Next, we investigated whether impaired BCAA catabolism in the L4-L5 DRGs contributed to the development of pain sensitization. PP2Cm, which regulates the rate limiting step of BCAA degradation, was knocked out to impair BCAA catabolism.

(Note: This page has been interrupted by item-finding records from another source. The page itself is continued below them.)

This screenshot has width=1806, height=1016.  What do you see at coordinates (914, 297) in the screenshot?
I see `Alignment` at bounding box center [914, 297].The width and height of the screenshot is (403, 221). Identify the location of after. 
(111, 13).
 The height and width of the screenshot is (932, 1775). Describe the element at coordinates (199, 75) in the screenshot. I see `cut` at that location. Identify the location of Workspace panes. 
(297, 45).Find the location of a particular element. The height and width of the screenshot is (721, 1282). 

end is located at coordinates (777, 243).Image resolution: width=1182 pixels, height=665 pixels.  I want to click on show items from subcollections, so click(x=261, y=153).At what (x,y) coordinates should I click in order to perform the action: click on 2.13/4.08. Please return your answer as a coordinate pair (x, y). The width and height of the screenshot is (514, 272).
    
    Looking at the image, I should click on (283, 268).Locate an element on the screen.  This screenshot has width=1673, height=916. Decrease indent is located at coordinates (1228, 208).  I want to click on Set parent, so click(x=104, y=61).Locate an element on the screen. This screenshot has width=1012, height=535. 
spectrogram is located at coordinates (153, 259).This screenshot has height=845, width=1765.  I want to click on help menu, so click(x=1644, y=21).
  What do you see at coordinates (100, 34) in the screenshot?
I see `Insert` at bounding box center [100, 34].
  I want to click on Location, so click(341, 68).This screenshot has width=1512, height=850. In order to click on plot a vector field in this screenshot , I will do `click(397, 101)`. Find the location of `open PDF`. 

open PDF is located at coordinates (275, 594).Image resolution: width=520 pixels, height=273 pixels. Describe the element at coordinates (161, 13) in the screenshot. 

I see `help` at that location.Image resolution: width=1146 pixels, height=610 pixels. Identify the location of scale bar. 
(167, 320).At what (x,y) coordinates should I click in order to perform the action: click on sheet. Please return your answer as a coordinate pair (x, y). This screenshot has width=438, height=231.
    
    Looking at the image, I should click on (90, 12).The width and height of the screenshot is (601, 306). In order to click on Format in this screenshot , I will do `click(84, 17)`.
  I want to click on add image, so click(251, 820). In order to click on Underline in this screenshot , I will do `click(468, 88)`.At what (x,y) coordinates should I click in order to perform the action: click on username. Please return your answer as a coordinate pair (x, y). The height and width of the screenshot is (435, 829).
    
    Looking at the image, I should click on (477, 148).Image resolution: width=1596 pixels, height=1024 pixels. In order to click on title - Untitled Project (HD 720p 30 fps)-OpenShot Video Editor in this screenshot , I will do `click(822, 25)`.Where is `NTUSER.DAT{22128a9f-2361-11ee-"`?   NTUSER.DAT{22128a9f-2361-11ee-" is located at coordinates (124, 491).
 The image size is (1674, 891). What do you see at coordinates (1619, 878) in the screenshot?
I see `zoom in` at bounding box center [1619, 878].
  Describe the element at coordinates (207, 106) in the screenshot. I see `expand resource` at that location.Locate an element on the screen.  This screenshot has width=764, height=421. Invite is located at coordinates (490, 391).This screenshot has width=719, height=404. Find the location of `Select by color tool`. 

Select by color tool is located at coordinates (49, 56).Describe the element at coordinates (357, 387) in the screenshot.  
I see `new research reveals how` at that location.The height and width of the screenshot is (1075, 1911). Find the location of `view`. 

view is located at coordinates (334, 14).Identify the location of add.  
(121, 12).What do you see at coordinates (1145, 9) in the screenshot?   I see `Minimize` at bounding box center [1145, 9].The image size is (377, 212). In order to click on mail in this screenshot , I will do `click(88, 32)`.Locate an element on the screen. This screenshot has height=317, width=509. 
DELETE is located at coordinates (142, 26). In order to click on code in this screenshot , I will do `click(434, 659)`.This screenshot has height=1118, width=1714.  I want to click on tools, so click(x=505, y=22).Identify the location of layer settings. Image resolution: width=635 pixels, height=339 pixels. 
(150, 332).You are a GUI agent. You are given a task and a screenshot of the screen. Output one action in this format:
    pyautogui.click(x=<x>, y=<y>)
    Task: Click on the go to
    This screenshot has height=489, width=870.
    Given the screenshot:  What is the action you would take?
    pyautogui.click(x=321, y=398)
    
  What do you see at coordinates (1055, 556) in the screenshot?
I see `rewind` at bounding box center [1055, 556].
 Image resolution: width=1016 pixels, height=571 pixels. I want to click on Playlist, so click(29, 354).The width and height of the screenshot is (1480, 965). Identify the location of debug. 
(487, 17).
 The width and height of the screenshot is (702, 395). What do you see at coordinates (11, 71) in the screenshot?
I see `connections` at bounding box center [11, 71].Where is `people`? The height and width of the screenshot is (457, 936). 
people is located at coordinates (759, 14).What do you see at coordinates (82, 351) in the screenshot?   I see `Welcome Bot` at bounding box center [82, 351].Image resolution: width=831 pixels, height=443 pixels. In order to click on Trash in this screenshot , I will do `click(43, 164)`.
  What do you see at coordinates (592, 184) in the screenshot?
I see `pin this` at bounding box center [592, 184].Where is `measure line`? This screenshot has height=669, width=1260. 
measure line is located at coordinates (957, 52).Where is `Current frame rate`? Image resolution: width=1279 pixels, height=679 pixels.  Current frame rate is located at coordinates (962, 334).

To delete PP2Cm in DRG neurons, pAAV9-hSyn-Cre or pAAV9-hSyn was intrathecally injected into the subarachnoid space of male and female PP2Cm^fl/fl mice to generate conditional knockout (PP2Cm-cKO) and control (PP2Cm-ctrl) mice, respectively (Fig. 2a). The efficiency of PP2Cm knockout was confirmed on day 21 post-injection. PP2Cm protein expression in the L4-L5 DRGs of PP2Cm-cKO mice was reduced by ~ 80% compared to PP2Cm-ctrl mice of both sexes (Fig. 2b; male p = 0.006, female p = 0.01). This reduction was not observed in the L4-L5 dorsal spinal cord (DSC), heart, brain, liver, muscle or adipose tissue (Fig. S2a). Body weight and nonfasting blood glucose levels in PP2Cm-cKO mice were comparable to these in PP2Cm-ctrl mice, irrespective of sex (Fig. S2b, c). Behavioral assessments showed that PP2Cm-cKO mice of both sexes exhibited mechanical allodynia, and heat and cold hyperalgesia on 21 d post-injection (Fig. 2c-e, mechanical thresholds p < 0.0001, heat latencies p < 0.001, cold latencies p < 0.001; Fig. S2d-f). Because no difference was observed in pain phenotype between male and female PP2Cm-cKO mice, subsequent experimental results were obtained from mice of both sexes. Additionally, BCAA concentrations in the L4-L5 DRGs of PP2Cm-cKO mice were significantly elevated (Fig. 2f; leucine p = 0.04, isoleucine p = 0.44, valine p < 0.0001).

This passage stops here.